_Assignment_: Copy out everything from the line that contains "Identify the location" down to the end of the records, character for character, and leave the pictures out of your answer.

-- Recorded data follows --

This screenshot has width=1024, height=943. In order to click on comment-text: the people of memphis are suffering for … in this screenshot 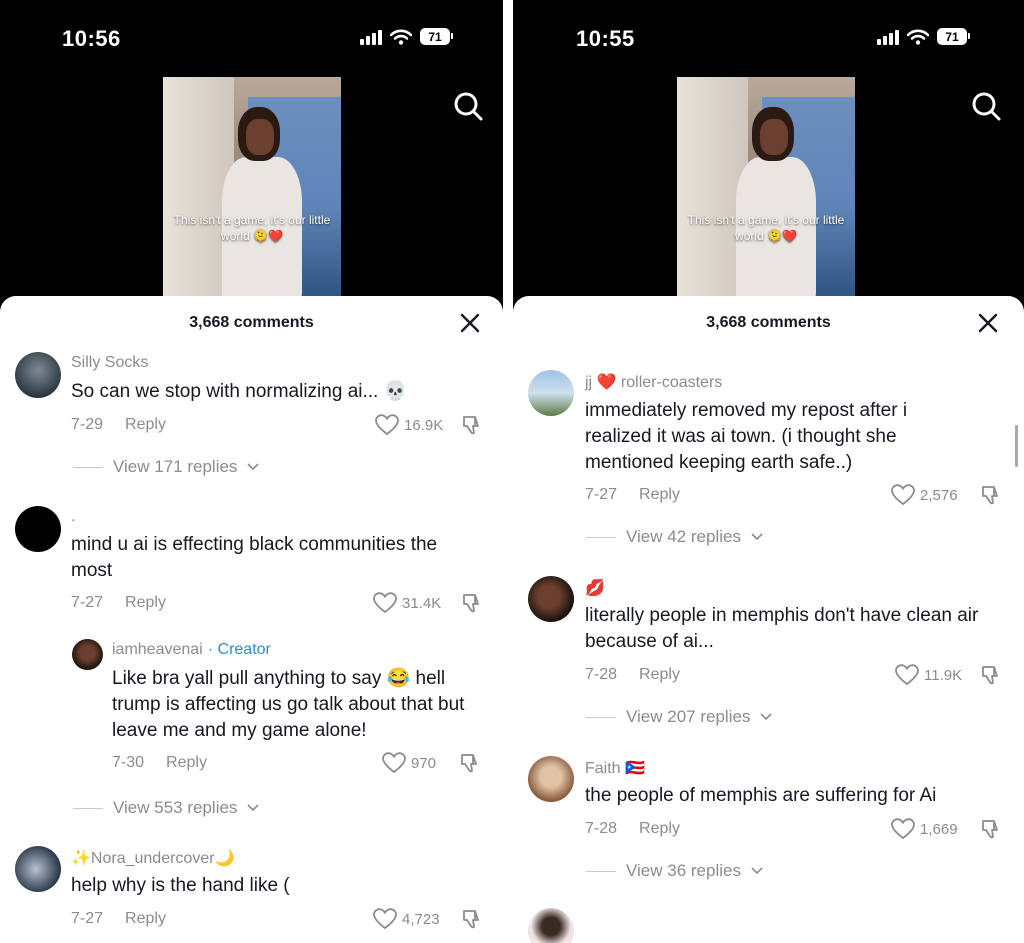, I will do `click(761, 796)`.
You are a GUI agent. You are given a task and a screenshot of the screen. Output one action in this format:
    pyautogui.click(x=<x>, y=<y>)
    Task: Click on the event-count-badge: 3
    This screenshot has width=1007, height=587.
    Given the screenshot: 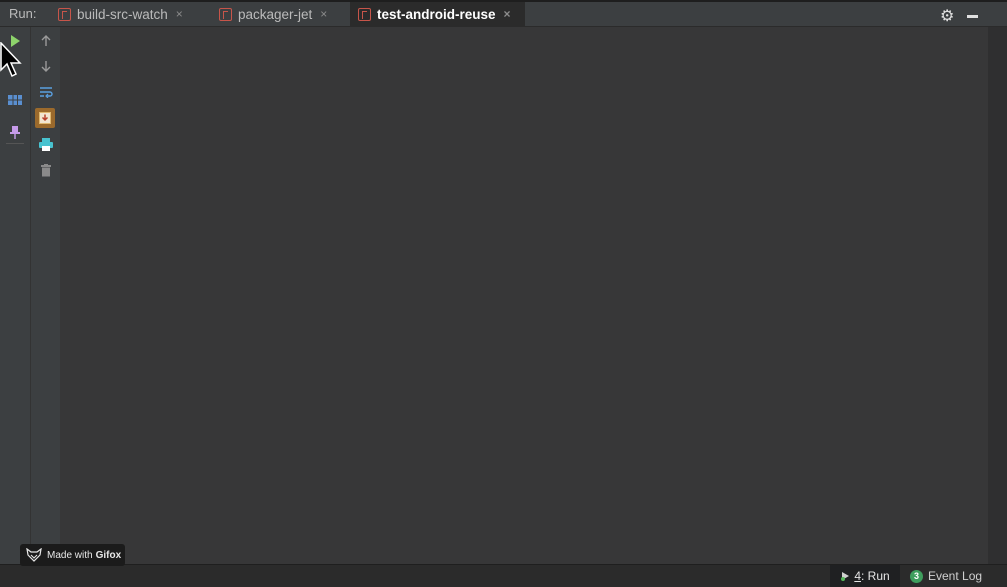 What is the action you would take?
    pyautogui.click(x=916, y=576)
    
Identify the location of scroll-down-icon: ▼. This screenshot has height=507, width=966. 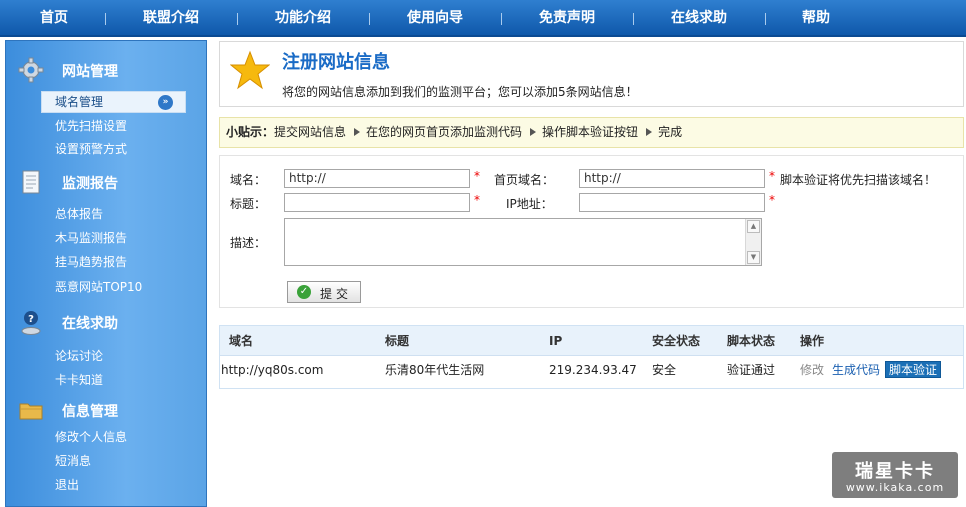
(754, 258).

-- Recorded data concluded --

_Completed task_:
Identify the location of scroll-down-icon: ▼. This screenshot has height=507, width=966. 
(754, 258).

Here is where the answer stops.